The nature of that makes me think it's driver related, or your GPUs texture capacity or texture fill rate. Are those 1gb versions?

Can you test it with only one card running?


----------



## imperialreign (Oct 21, 2008)

newconroer said:


> The nature of that makes me think it's driver related, or your GPUs texture capacity or texture fill rate. Are those 1gb versions?
> 
> Can you test it with only one card running?

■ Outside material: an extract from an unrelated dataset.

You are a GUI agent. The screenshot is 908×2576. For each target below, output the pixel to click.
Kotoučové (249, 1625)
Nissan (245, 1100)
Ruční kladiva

naw, these puppies are 512 a pop, but I wouldn't figure I'd be hampered by tex/pixel fill rate; going by GPU-Z, my current tex fill rate is 33.8 GTexel/s, pixel fill rate s 13.5 GPixel/s; bandwidth is up there as well, 134 GB/s.  Still wish I had 1GB cards, though 

It might be driver related, but has anyone had any issues with CAT 8.10?



-edit-

I'll try to run just one card later tonight, see if it's still present . . . didn't even dawn on me it might be a crossfire related issue . . .


----------



## ChromeDome (Oct 21, 2008)

thanks dude 

i hate that black box i was gonna post about it in another thread. lets hope i can fix it


----------



## newconroer (Oct 22, 2008)

Welcome Chrome.

Yes do so Imperial, at least if anything, to rule it out.


----------